→ Directive:
Put every line of the material from the line with "países candidatos (326, 1876)" to the line with "Content Hub (820, 65)", both included, into a JSON list of strings, one string per line, leaving out blank lines and pictures.

→ Data for this exercise:
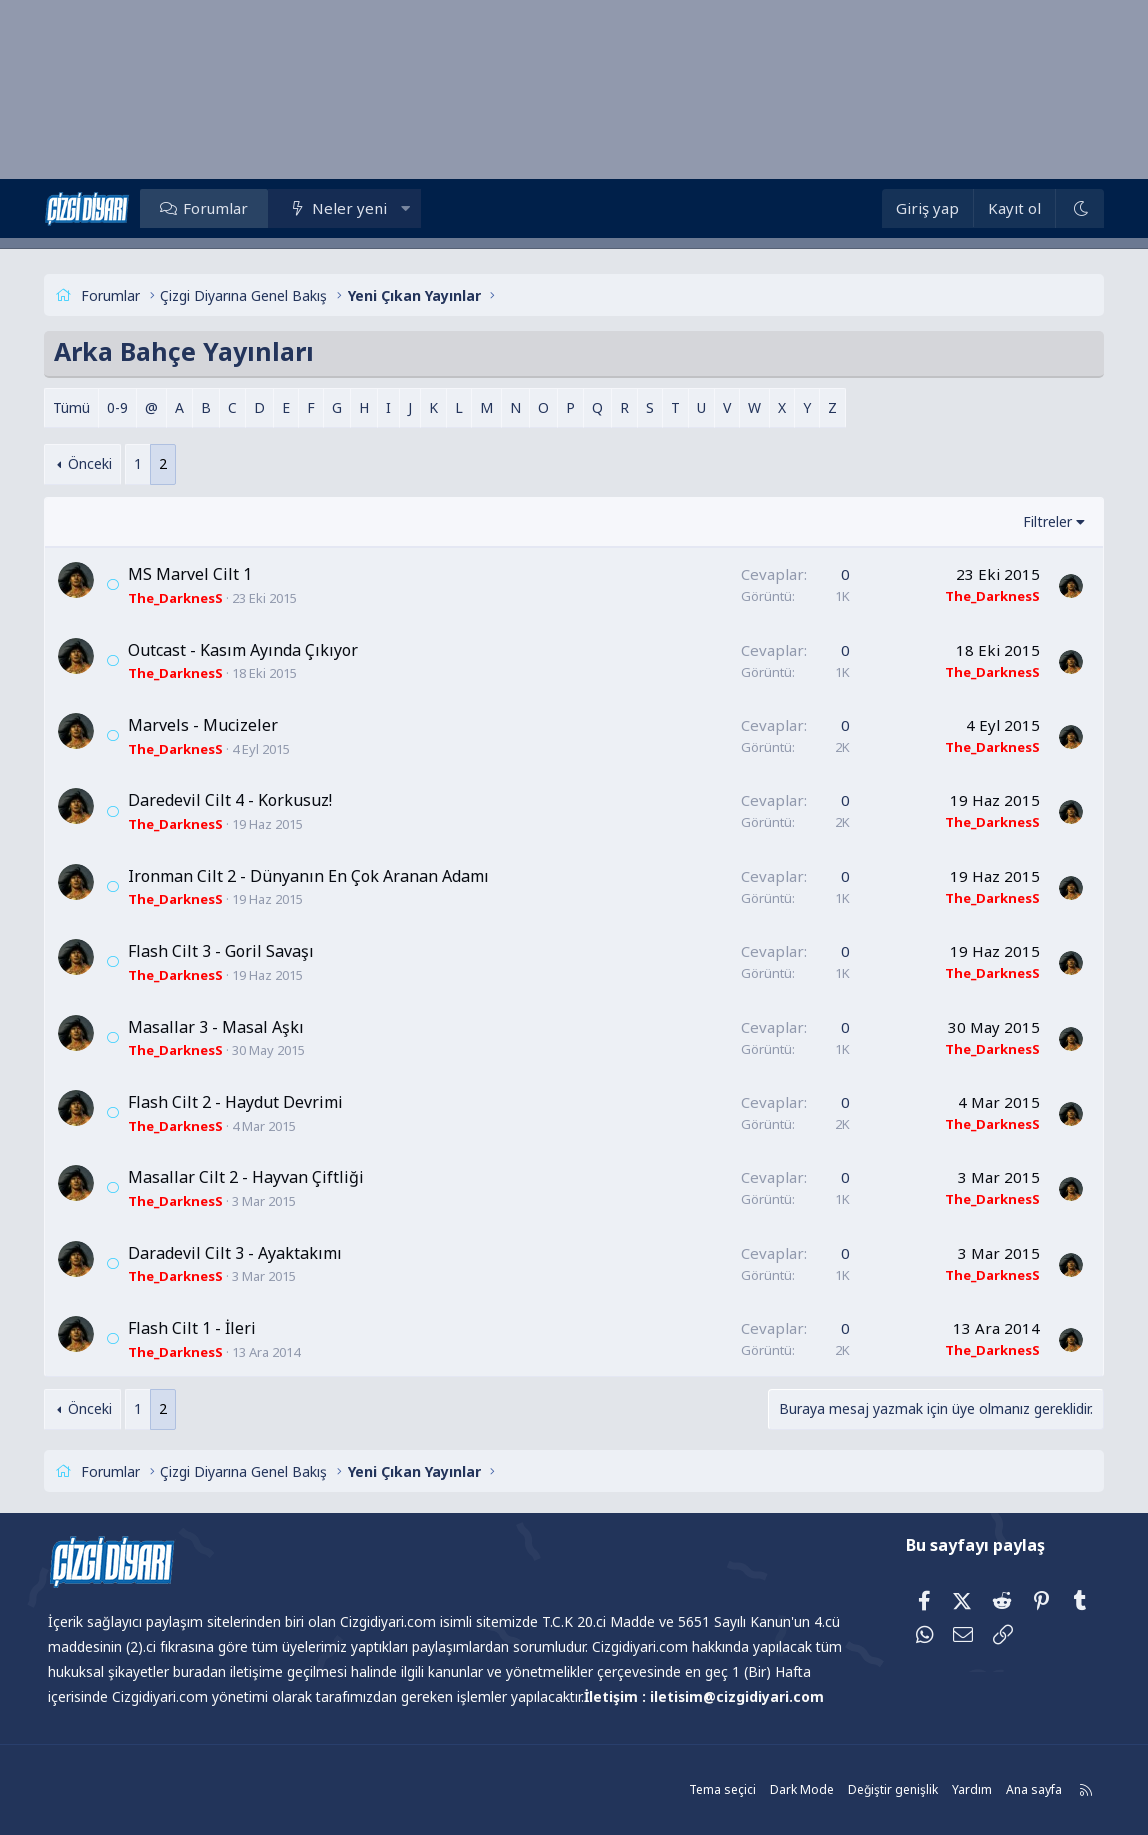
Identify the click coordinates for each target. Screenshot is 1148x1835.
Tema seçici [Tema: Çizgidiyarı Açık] (714, 1789)
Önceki (96, 463)
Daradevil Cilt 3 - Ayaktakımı (241, 1253)
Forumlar (221, 208)
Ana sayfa (1026, 1789)
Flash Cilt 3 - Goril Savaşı (227, 951)
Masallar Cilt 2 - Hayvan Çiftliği (252, 1177)
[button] (411, 208)
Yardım (964, 1789)
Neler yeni (355, 208)
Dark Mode (794, 1789)
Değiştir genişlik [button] (885, 1789)
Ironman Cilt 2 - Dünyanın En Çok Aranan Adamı (314, 876)
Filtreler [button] (1041, 521)
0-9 (123, 407)
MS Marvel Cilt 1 (196, 574)
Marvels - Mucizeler (209, 725)
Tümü (77, 407)
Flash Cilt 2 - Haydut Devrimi (241, 1102)
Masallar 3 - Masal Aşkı (222, 1027)
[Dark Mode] (1074, 208)
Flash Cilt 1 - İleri (198, 1328)
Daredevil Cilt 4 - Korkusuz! (236, 800)
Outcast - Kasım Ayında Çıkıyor (249, 650)
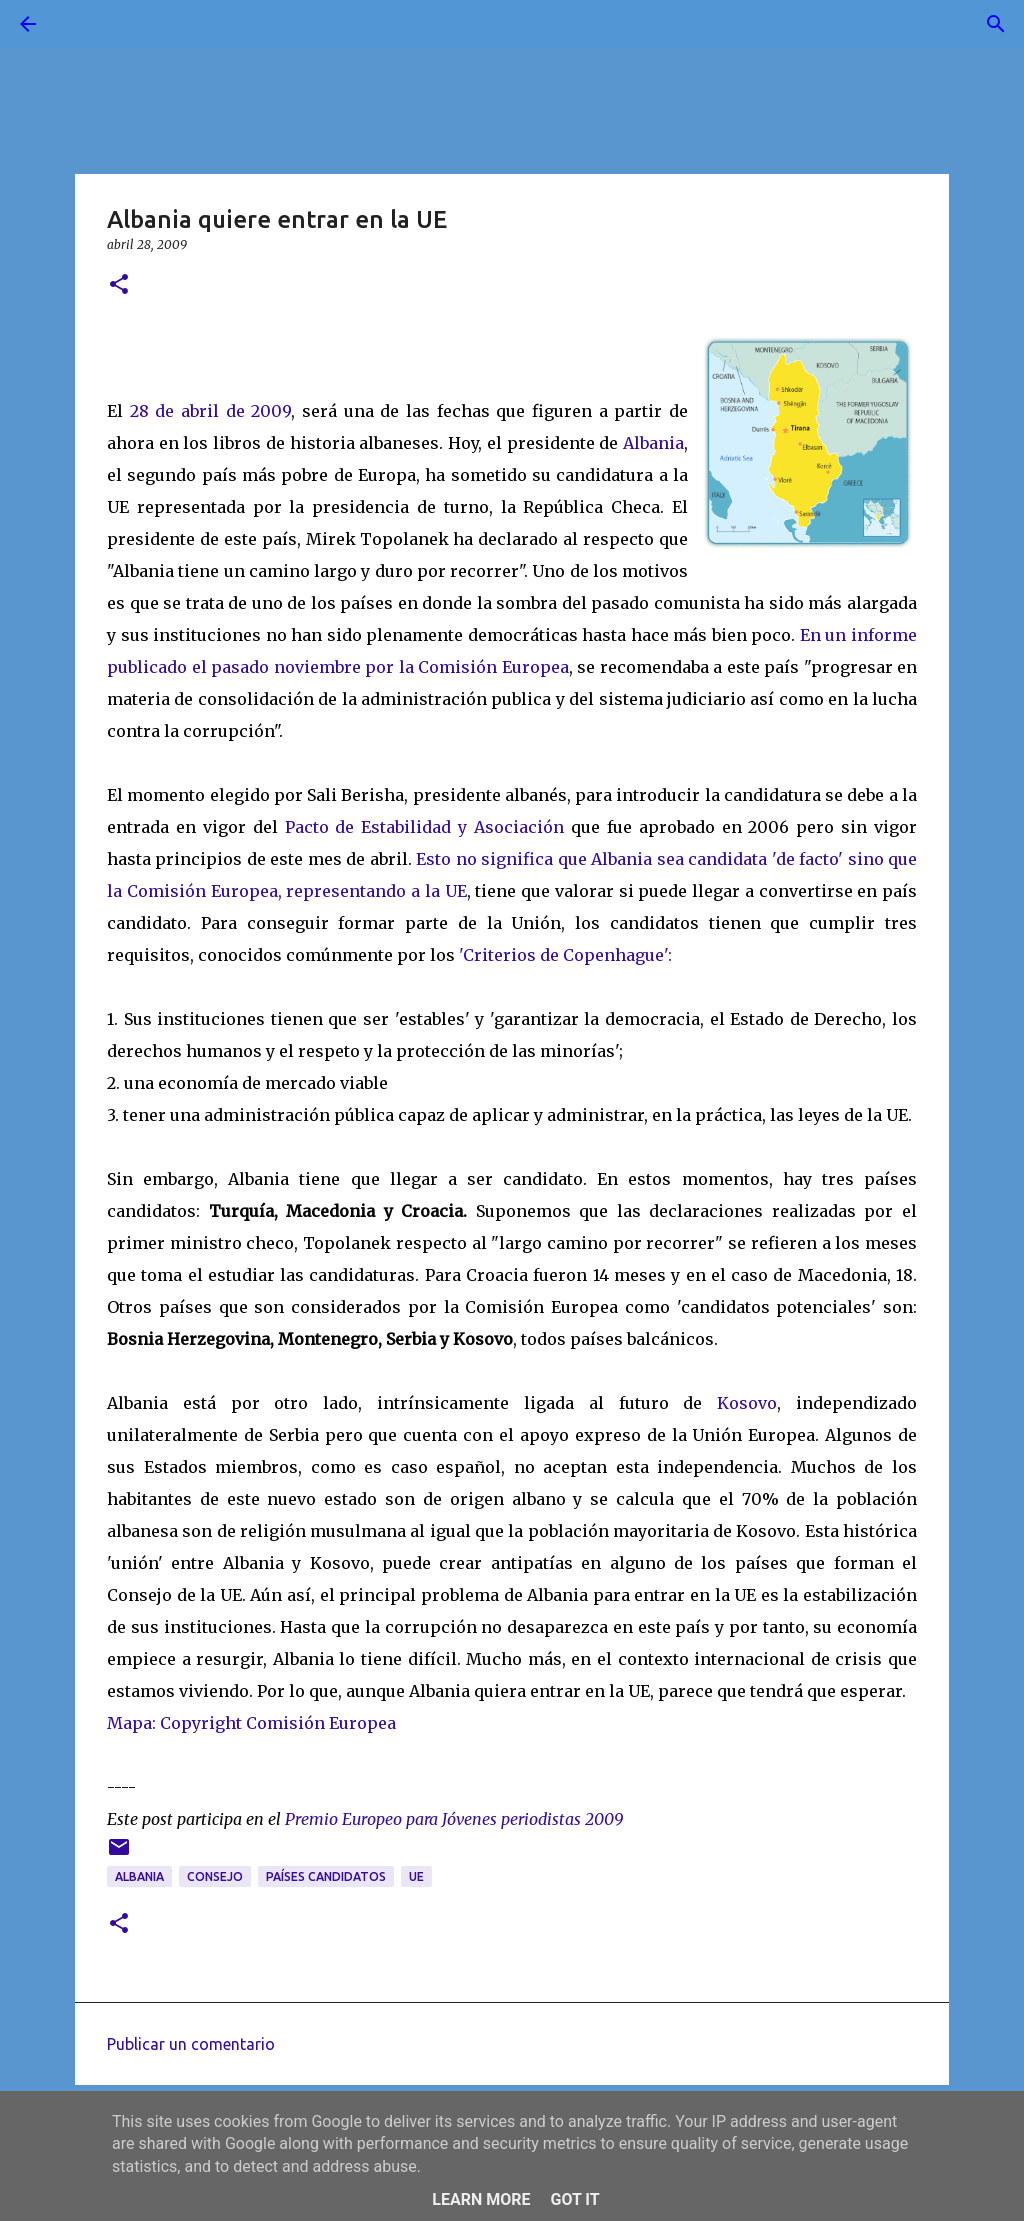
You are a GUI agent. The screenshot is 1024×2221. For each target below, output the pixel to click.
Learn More (481, 2199)
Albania (653, 443)
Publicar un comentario (191, 2044)
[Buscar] (84, 24)
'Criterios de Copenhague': (565, 955)
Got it (574, 2199)
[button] (119, 285)
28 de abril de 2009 (211, 411)
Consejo (215, 1876)
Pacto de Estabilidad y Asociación (425, 827)
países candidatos (326, 1876)
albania (139, 1876)
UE (416, 1876)
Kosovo (747, 1403)
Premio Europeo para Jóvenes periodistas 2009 (454, 1819)
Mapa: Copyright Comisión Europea (251, 1723)
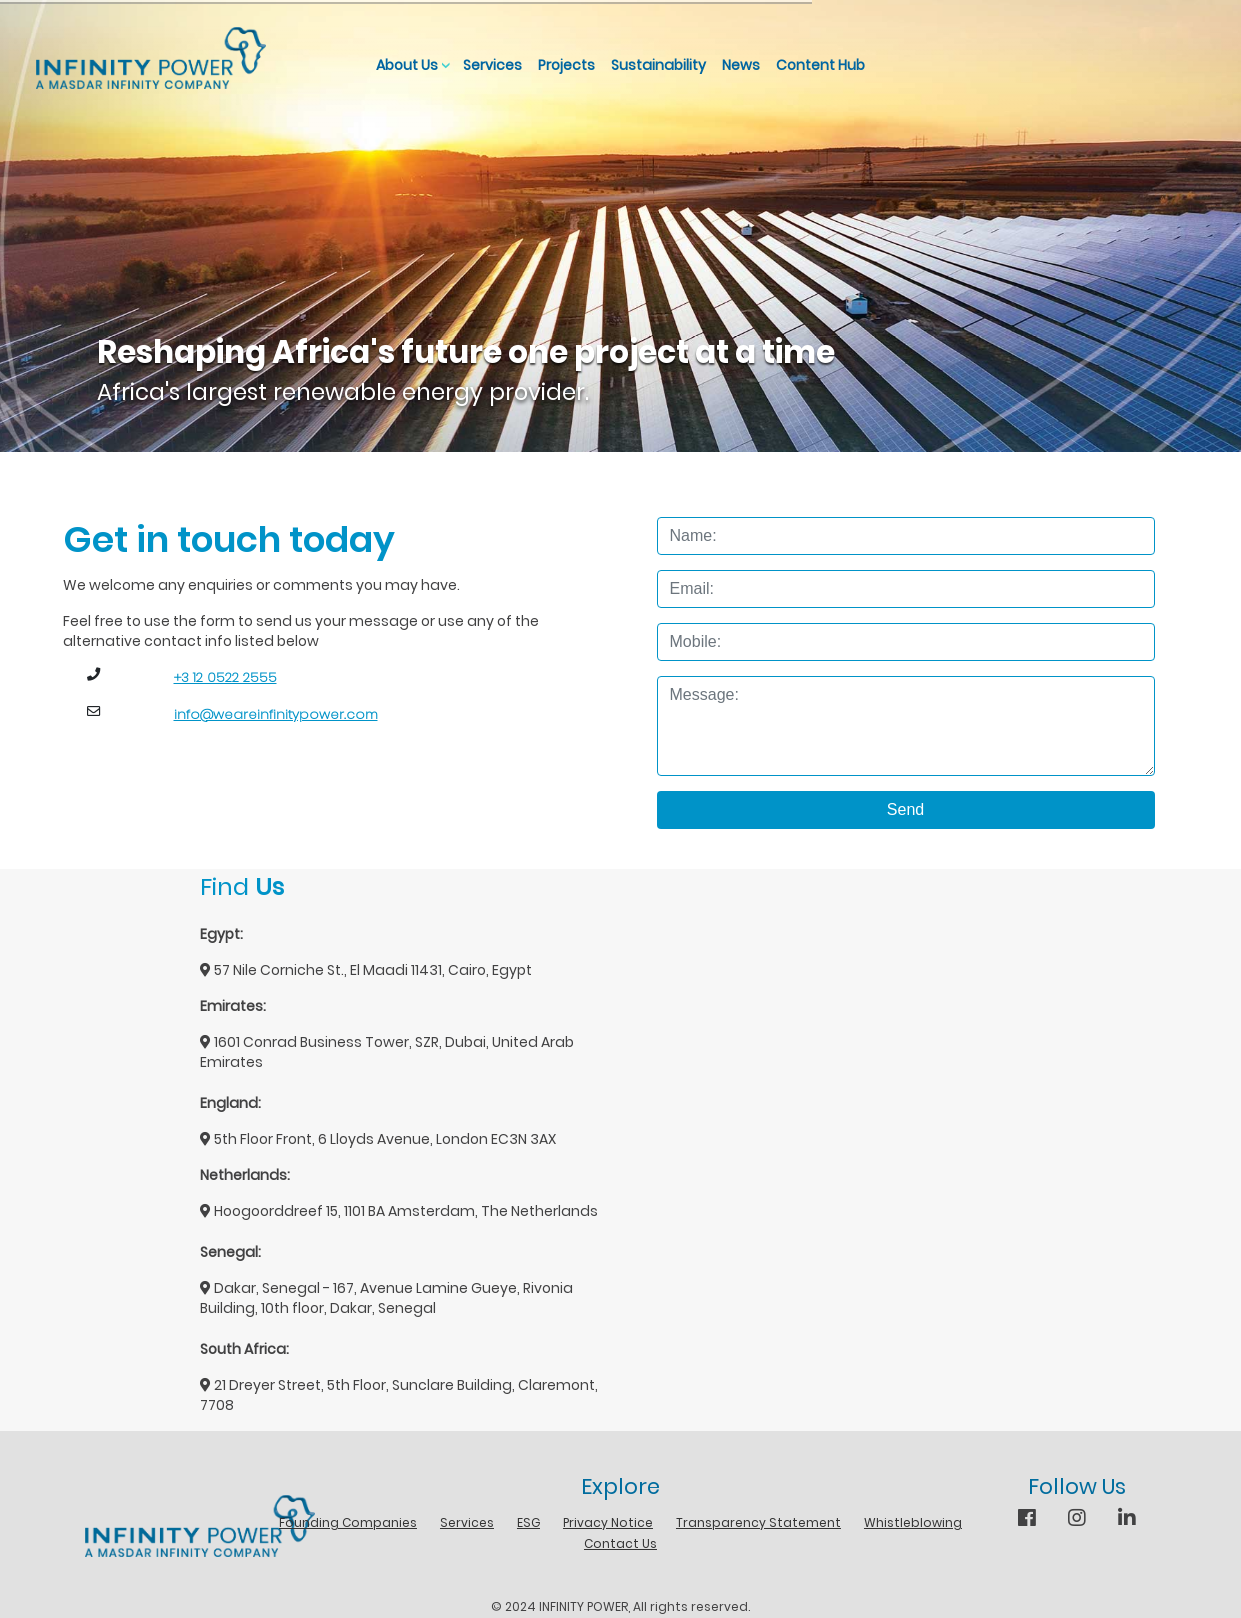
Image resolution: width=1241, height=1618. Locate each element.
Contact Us (620, 1543)
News (741, 65)
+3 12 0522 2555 (225, 677)
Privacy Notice (608, 1522)
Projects (566, 65)
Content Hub (820, 65)
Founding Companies (348, 1522)
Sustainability (658, 65)
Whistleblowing (913, 1522)
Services (492, 65)
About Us (407, 65)
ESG (528, 1522)
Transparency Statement (758, 1522)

→ Solution:
[
  "países candidatos (326, 1876)",
  "albania (139, 1876)",
  "UE (416, 1876)",
  "Kosovo (747, 1403)",
  "Premio Europeo para Jóvenes periodistas 2009 (454, 1819)",
  "Mapa: Copyright Comisión Europea (251, 1723)",
  "Image resolution: width=1241, height=1618. Locate each element.",
  "Contact Us (620, 1543)",
  "News (741, 65)",
  "+3 12 0522 2555 (225, 677)",
  "Privacy Notice (608, 1522)",
  "Projects (566, 65)",
  "Content Hub (820, 65)"
]